2018 | Tesis | S2 Ilmu Hubungan InternasionalTesis ini bertujuan untuk mengetahui upaya dan pendekatan yang dilakukan United Nations of High Commission for Refugee (UNHCR) dalam merealisasikan terselenggaranya ruang kemanusiaan pengungsi yang optimal di Indonesia dan Malaysia. Status kedua negara sebagai bukan peratifikasi Konvensi Pengungsi 1951 membuat negara terlepas dari tanggung jawab penanganan pengungsi dalam rezim global meskipun berperan sebagai negara tujuan singgah. Situasi ini kemudian memunculkan persoalan gap of protection, yakni kekosongan atau minimnya skema perlindungan pengungsi karena statusnya sebagai imigran ilegal sehingga justru berpotensi menempatkan pengungsi dalam kerentanan hidup di kedua negara. Menyikapi minimnya peran negara, UNHCR sebagai organisasi internasional yang memiliki mandat penuh atas populasi pengungsi mengambil alih tanggung jawab tersebut. Konsep Humanitarian Space as People Protection Space digunakan untuk mengklarifikasi penggunaan konsep ruang kemanusiaan yang kontestatif di dalam studi kemanusiaan, yang pada penelitian ini menyimpulkan people-centered base sebagai sebuah pendekatan. Untuk mendalami upaya aksi UNHCR, analisa berdasarkan Egg Model Humanitarian Protection menerjemahkan perbedaan kinerja dan pencapaian organisasi di kedua negara. Selain dikarenakan karakter celah ruang kemanusiaan dan politik domestik kedua negara yang berbeda, konstruksi relasi antara UNHCR dengan negara cukup memberikan pengaruh terhadap kinerja organisasi dalam mengupayakan ruang kemanusiaan perlindungan pengungsi.

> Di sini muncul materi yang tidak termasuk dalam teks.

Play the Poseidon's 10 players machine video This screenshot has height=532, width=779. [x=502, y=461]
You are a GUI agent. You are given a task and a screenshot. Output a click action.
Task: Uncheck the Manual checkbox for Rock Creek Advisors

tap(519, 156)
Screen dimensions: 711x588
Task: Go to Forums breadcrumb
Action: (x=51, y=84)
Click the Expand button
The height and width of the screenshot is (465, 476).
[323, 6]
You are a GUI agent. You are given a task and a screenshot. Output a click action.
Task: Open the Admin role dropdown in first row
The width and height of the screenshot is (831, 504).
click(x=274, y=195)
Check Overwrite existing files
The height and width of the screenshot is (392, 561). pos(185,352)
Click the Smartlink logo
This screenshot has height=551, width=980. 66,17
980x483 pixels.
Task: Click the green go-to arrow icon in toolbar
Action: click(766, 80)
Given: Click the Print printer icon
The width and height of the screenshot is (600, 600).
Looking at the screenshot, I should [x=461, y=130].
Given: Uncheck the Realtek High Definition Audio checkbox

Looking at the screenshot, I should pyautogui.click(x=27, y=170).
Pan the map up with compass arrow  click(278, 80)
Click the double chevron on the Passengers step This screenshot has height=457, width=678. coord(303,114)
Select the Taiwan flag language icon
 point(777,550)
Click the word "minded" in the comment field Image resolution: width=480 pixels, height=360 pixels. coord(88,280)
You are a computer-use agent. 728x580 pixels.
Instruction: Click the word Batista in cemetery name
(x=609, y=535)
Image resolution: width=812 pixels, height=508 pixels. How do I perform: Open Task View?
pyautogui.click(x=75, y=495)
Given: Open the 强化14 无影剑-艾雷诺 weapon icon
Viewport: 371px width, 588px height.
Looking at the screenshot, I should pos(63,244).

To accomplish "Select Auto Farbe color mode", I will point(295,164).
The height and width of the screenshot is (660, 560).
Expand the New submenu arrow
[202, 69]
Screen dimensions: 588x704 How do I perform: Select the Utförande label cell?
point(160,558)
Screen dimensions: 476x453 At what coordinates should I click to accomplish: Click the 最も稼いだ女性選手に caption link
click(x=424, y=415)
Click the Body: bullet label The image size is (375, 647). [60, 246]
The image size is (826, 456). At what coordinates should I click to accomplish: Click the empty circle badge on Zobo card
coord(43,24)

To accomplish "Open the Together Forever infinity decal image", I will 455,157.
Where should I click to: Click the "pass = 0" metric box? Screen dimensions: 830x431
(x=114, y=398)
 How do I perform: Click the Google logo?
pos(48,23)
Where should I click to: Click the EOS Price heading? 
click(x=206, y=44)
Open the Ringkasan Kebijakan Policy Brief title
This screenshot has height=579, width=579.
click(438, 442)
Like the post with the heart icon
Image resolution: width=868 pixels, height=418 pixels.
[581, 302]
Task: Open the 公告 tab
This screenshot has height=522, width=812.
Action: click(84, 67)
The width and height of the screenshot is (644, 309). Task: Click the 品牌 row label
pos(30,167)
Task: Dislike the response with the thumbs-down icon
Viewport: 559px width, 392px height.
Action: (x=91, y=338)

This thesis aims to analyze the attempts of United Nations of High Commission for Refugee (UNHCR) in realizing humanitarian space for refugees in Indonesia and Malaysia. The two countries status as non 1951 Refugee Convention Signatory leads to the consequences of responsibility disengagement toward refugee issues. Still the refugee crisis occurred within national sovereignty due to the state posture as transitory countries. This circumstance of low state performance to respond refugee crisis leads to what it is so-called as gap of protection that subsequently put refugees into the plight of massive vulnerability under the status as illegal migrant. Responding to this, UNHCR as international legitimated body holding the whole authority toward refugee population and issue take the responsibility over. Humanitarian Space as People Protection Space is purposively used in this paper to clarify the contested humanitarian space concept being applied into people-centered base approach. Furthermore, to address UNHCR's efforts in this paper, the finding is explained using Egg Model Humanitarian Protection. To conclude, this paper finally discovers that UNHCR attempts and approaches in the two non-refugee convention signatory to realize humanitarian space for refugees remain dissimilar. Aside of the diverse humanitarian space character and political context between two countries, the relationship amongst UNHCR and government quite determines organization way of approaches.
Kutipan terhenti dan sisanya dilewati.